# Attic Insulation



## SPS-1 (Oct 21, 2008)

Thats pretty bad there. If you have soffit vents, no air is getting through them. The guy who said the baffles could not be installed, I would cross him off the list. I expect its going to be a real pain to do it. Because not only does he have to put the baffles in, he has to clean out the area too. The guy is going to be crawling on his belly, in a hot dustly attic, trying to clean out the area and put the baffles in. But the way I figure it, if you are in the insulation business, its part of the job. 
A professional might have a vacuum that can remove the insulation from the soffits. 
Actually, the slope doesn't look too bad from those photos anyways.


----------



## picflight (Aug 25, 2011)

Slope is not bad at all and the vents have to clear for proper air flow. Your attic looks very similar to mine.


----------



## Msradell (Sep 1, 2011)

Another question is why are you taking out the attic fan? Your profile doesn't show where you live but if you have AC, removing excess heat from the attic with the fan (air coming in from the soffit vents) will help reduce the load on it! If you do end up removing it you can just mount a box and terminate the wires in it (be sure to put the cover on when you're done).


----------



## Windows on Wash (Aug 30, 2011)

You need to correct the ventilation. All the make up air that is getting out of the attic is largely coming from the home which = bad.

As far as the attic fan goes, they are not ideal.

Here is a report from Dominion Power on the subject.

Increased attic ventilation has long been promoted by roofing material and attic ventilator 
manufacturers as a way to increase shingle life, decrease attic temperatures and lower cooling 
costs. Unfortunately, there is no scientific data to validate any of these points and mounting 
evidence and research to the contrary. 
Attic ventilation was added to the nationwide building codes to prevent/eliminate roof damage 
caused by trapped, moisture-laden air migrating into the attic during winter. This code change 
followed the widespread introduction of indoor plumbing and central heating systems. As the 
use of attic insulation increased, ventilation proved valuable in controlling another problem, ice 
damming. Ice damming occurs when certain areas of the roof become warmer than others, 
causing a thaw- freeze cycle that allows accumulated snow to melt, then re-freeze on colder 
portions of the roof. This re-freezing creates an ice dam that works its way under shingles only 
to later melt and create roofing leaks. Ventilation ensures the roof deck temperature remains 
consistently cold so ice damming cannot start. 
At some point, the original purpose for attic ventilation was forgotten and/or replaced, in cooling 
climates, with the belief that it was to reduce roof and attic temperatures, thus lowering cooling 
expenses and increasing shingle life.
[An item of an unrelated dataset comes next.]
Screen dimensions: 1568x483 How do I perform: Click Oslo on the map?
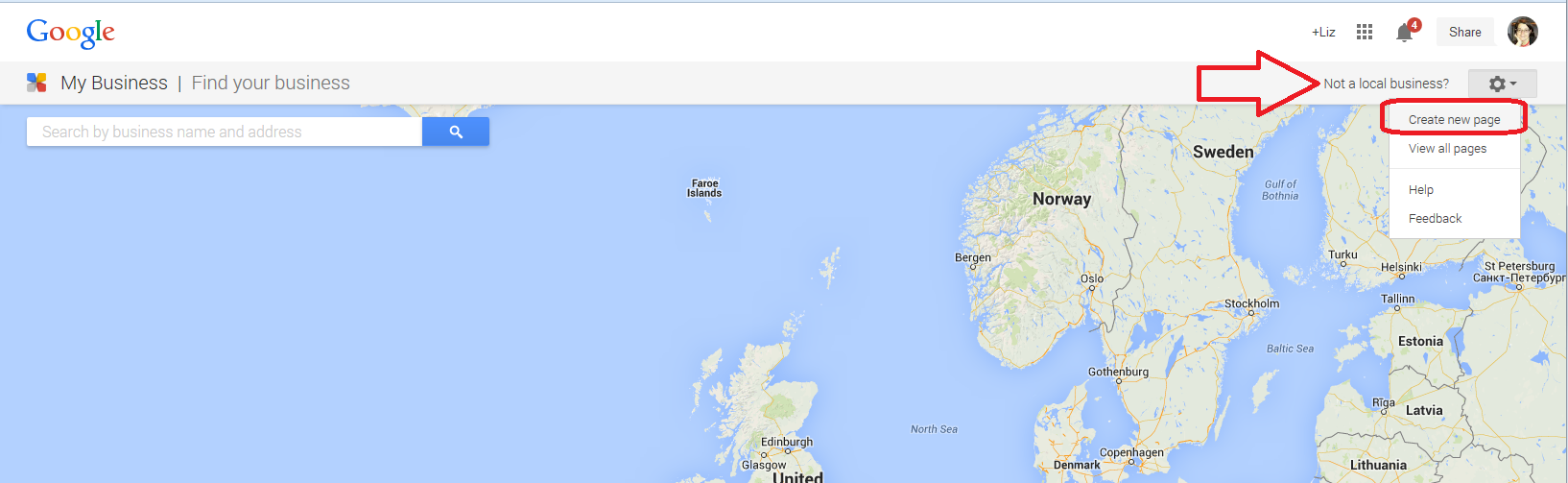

This was further compounded by the leap of faith that 
increased or powered ventilation would be even better. While sounding logical, there is simply 
no research to validate it. In fact, scientific testing has shown that attic ventilation has almost no 
effect on roof surface/ shingle temperatures and very little effect on attic temperatures. 
There is however, a growing list of research, computer modeling and field data that indicates 
powered attic ventilation can be a detriment to health and safety and actually increase cooling 
costs. The latest and most compelling findings by Natural Florida Retrofit and the AEC Applied 
Building Science Center found that in all the homes they studied, powered attic ventilators 
(PAVs) offered no benefits and sometimes caused serious health and safety problems. The 
attached diagram shows just how PAVs unintentionally effect the house during operation. Their 
research found three reasons why PAVs are not a good energy investment: 
1. PAVs can create negative pressures in combustion appliances causing the back- 
drafting of flue gases such as carbon monoxide in the living space. These same 
negative pressures can also draw increased levels of moisture and soil gases, such 
as radon, from the crawlspace. 
2. PAVs can draw conditioned air out of the house and into the attic, causing the air 
conditioning to run more. Conditioned air is then replaced with moisture laden outside 
air, creating increased humidity levels inside the living space. 
3. PAVs can increase utility costs substantially because of the increased energy 
necessary to run the fan and cool/dehumidify the outside air being drawn into the 
home.


----------